Quienes creen que decir no al aborto o a la eutanasia es ir contra la “laicidad” bien entendida cometen un grave error. Defender la vida de la gente no es imponer ninguna “creencia privada” en ámbito público. Es, simplemente, defender un derecho básico que tiene que ser garantizado en cualquier estado en el que se respeten la justicia y los derechos humanos más elementales.

Más bien habría que aplicar el criterio de la sana laicidad para excluir de la vida pública a aquellas personas que desean imponer ideas claramente injustas.

Nos parece correcto, incluso necesario, expulsar de un hospital a cualquier médico que defienda y practique ideas racistas, que sólo cuide a los enfermos de una raza y maltrate o desprecie a los de otra raza. Lo mismo podríamos decir de algunos puestos de poder o de los juzgados: ¿cómo permitir que exista un político o un juez que desprecie a grupos sociales o raciales de un modo totalmente discriminatorio?

Con el mismo criterio habría que excluir de la vida pública a quien piensa que el aborto debería ser legalizado. Tal creencia nunca debería caber en un estado sanamente laico, porque con la defensa del aborto vamos en contra de uno de los derechos fundamentales de todo ser humano: el derecho a la vida. Sin respeto a la vida, ¿puede haber verdadera laicidad?
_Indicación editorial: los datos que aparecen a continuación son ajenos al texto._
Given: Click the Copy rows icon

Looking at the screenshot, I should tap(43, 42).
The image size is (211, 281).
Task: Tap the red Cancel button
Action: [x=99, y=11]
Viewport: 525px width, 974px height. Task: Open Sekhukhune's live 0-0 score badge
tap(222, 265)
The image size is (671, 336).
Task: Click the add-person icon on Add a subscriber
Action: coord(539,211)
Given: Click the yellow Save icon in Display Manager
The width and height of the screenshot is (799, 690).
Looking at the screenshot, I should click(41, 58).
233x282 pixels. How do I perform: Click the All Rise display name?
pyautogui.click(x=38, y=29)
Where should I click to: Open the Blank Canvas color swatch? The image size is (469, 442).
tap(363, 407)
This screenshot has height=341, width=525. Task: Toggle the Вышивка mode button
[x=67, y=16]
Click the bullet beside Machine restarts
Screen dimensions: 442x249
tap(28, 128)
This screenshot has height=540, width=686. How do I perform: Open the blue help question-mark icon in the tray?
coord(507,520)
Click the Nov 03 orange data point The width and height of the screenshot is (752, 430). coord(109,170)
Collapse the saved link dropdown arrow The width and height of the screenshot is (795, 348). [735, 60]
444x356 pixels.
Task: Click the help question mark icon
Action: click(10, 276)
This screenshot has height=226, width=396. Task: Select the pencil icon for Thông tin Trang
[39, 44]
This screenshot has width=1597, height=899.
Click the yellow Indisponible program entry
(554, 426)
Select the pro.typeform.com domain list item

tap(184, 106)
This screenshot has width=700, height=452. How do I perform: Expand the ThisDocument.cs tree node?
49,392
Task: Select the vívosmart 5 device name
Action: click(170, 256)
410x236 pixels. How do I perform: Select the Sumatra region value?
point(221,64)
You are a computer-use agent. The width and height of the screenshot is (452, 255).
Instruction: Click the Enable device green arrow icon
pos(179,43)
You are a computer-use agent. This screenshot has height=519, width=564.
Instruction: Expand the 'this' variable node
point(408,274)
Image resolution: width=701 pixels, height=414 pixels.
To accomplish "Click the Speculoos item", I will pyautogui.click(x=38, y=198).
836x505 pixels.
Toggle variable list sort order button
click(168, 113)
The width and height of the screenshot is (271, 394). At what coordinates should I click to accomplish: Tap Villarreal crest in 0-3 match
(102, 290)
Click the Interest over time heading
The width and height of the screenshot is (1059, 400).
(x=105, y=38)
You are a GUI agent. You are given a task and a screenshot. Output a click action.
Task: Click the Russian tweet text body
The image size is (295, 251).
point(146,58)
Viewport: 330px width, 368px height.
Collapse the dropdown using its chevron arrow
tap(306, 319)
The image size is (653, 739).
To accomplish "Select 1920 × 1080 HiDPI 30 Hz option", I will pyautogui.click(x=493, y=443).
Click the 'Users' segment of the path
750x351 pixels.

Hemos de reaccionar ante grupos de poder, nacionales o internacionales, que excluyen a los defensores de los hijos no nacidos de la vida pública, que los critican, que los marginan, que los desprecian, que los acusan de ser “confesionalistas”. Defender el derecho a la vida de los embriones y fetos es defender lo mínimo que merecen. No es, por lo tanto, defender un principio religioso, aunque es justo y confortante reconocer que muchos miembros de distintas religiones luchan a favor de este derecho.

Por lo mismo, sería triste que la defensa del derecho a la vida quede principalmente en manos de los miembros de algunas religiones (católicos, protestantes, musulmanes, judíos), mientras que otras personas (de grupos religiosos o de otras tendencias intelectuales) consideran errónea e injustamente que el aborto es una “conquista” que libera a la mujer y que promueve la “laicidad” en el mundo moderno.

Nunca puede ser un derecho lo que es un crimen, como enseñaba Juan Pablo II en la encíclica “Evangelium vitae”. Y nunca deberíamos excluir de la vida pública a quienes trabajan y luchan en favor del derecho a la vida. Si son perseguidos o despreciados cristianos y otras personas de buena voluntad que defienden a los hijos no nacidos, hemos caído en graves formas de totalitarismo. Que nada tienen que ver con la sana laicidad, aunque algunos defensores del aborto declaren que defienden el “estado laico”, aunque nos digan que van contra las “ingerencias” de la religión en la vida pública.

No es ingerencia defender un derecho fundamental de todo ser humano. Lo contrario, en cambio, es ideología propia de los peores momentos de la historia moderna. Que no queremos en ningún estado que sea, verdaderamente, justo y capaz de acoger a todos, hombres y mujeres, adultos y niños, ancianos e hijos no nacidos. Porque todos caben en el verdadero estado laico, porque todos merecen ser respetados en su vida, en su integridad física y en su vocación a la libertad y al amor.